Araştırma, nükleer silahların neden olduğu yangınlardan üst atmosfere yayılan kurumun, başlıca gıda ürünlerinin üretimini ciddi şekilde azaltacağı sonucuna varmakta ve bu açlık nedeniyle ölümlerin, bombanın doğrudan etkilerinden çok daha fazla olabileceğini vurgulamaktadır. Ayrıca, deniz üretkenliğinin de büyük ölçüde düşeceği için, durum normale dönene kadar balık ağırlıklı bir beslenme ile hayatta kalmanın pek mümkün görünmediği belirtiliyor.
Olası Senaryolar
ABD – Rusya Arasında Nükleer Savaş Yaşanırsa…

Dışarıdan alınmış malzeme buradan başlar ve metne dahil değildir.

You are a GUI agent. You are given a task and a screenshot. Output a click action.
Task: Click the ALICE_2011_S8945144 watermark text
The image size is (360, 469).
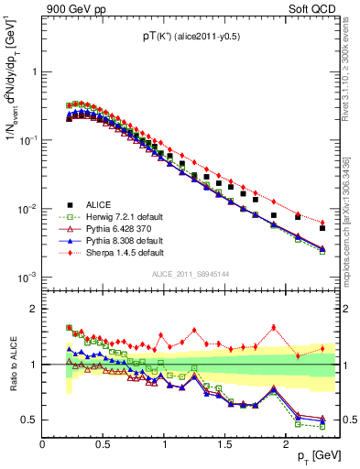(189, 273)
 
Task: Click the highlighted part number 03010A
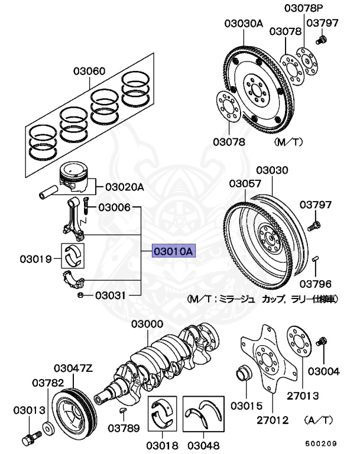(173, 252)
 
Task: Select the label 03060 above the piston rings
(89, 72)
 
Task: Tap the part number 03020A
(125, 187)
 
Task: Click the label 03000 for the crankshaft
(147, 324)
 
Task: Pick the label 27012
(273, 421)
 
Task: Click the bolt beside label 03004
(323, 341)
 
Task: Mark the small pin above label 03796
(316, 258)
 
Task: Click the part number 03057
(245, 184)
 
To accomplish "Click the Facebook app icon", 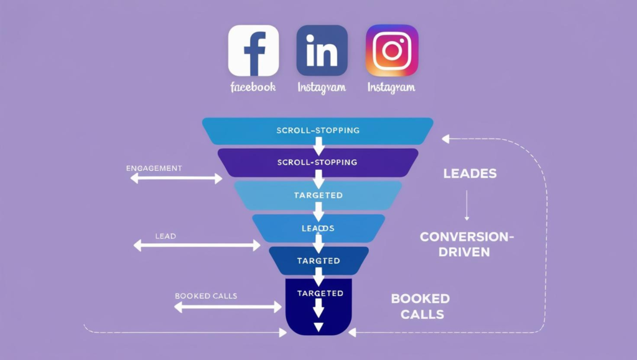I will [x=254, y=50].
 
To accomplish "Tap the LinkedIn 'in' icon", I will [x=322, y=50].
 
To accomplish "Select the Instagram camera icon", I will [x=392, y=50].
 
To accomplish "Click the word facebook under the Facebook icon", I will [x=253, y=87].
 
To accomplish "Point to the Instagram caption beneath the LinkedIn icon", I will [x=322, y=87].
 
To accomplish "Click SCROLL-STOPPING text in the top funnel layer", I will [x=318, y=131].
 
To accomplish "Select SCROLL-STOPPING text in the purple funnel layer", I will [x=318, y=162].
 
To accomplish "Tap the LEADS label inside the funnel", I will [x=318, y=228].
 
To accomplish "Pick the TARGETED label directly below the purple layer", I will [x=318, y=195].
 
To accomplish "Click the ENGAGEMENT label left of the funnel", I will [x=154, y=168].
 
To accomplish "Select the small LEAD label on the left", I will [x=165, y=236].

Ekip, ABD ve Rusya arasında bir çatışmanın tırmandığı bir senaryoyu modelledi. Bu iki ülke, savaş başlıklarının büyük bir kısmını ortadan kaldırmalarına rağmen, hala en fazla nükleer silaha sahip ülkeler olarak öne çıkmaktadır. Böyle bir olay, atmosfere 150 milyon tondan fazla kurumun eklenmesine neden olarak, Avustralya, Yeni Zelanda ve Güney Amerika’nın bazı bölgeleri gibi olası istisnalar dışında dünyadaki her ülkenin kendi nüfusunu besleyemez hale gelmesine yol açacaktır.
Hindistan – Pakistan Arasında Nükleer Savaş Yaşanırsa…

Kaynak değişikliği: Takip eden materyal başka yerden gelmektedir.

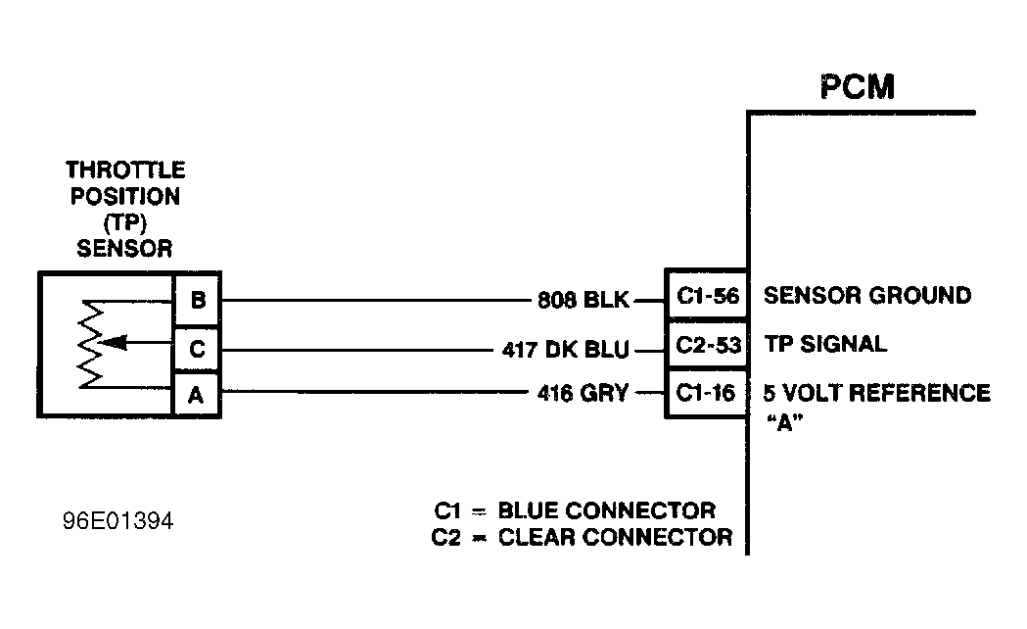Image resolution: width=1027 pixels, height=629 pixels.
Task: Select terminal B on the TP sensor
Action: (x=197, y=298)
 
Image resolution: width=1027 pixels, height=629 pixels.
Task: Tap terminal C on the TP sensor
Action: (x=197, y=347)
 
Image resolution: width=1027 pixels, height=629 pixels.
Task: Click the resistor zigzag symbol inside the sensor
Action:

Ayrıca araştırmacılar, daha sınırlı silah kapasitelerini göz önünde bulundurarak, Hindistan ve Pakistan arasında bir nükleer savaş için senaryoları incelediler. Savaş, her biri ortalama 15 kiloton verimle 100 nükleer silahın kullanılmasını içerdiğinde, 27 milyonluk doğrudan bir ölüm bilançosu tahmin edilmektedir. II. Dünya Savaşı’nın yaklaşık yarısı kadar olan bu ölüm sayısının korkunç olduğu kesindir. Ancak, yangınlardan kaynaklanan 5 megaton kurum, küresel kalori üretimini yüzde 7 oranında azaltacak ve bu durumun sonraki iki yıl içinde tahminen 255 milyon insanın gıda eksikliğinden ölmesine neden olacağı öngörülmektedir. Üstelik, bu ölümlerin büyük çoğunluğu savaşan ulusların dışındaki bölgelerde gerçekleşecektir. Daha büyük ama yine de “sınırlı” bir “çatışma”, iki milyardan fazla insan kaybına yol açabilir.

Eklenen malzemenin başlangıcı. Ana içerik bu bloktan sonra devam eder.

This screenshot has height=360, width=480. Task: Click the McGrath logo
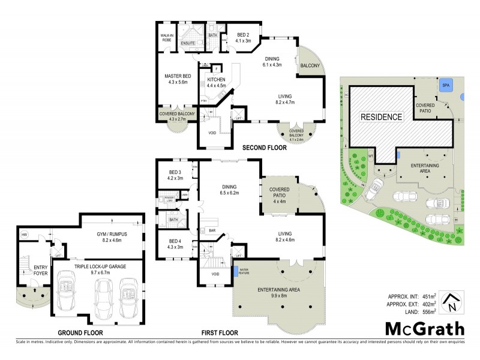click(424, 328)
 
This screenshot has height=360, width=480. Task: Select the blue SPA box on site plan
click(446, 86)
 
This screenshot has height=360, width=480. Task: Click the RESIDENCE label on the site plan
click(381, 117)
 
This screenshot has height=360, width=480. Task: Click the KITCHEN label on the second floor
click(216, 80)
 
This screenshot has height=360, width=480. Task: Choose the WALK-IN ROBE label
click(167, 38)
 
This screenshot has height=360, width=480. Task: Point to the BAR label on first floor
click(211, 230)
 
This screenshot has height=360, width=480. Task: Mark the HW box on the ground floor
click(25, 235)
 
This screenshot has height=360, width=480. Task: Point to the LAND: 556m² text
click(411, 312)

Rutgers Üniversitesi’nden Profesör Alan Robock, konuya dair yaptığı açıklamada, “Veriler bize bir şey söylüyor: Bir nükleer savaşın olmasını engellemeliyiz. Nükleer silahları yasaklamak, tek uzun vadeli çözümdür” ifadelerini kullanarak nükleer tehditlerin ciddiyetine dikkat çekmektedir.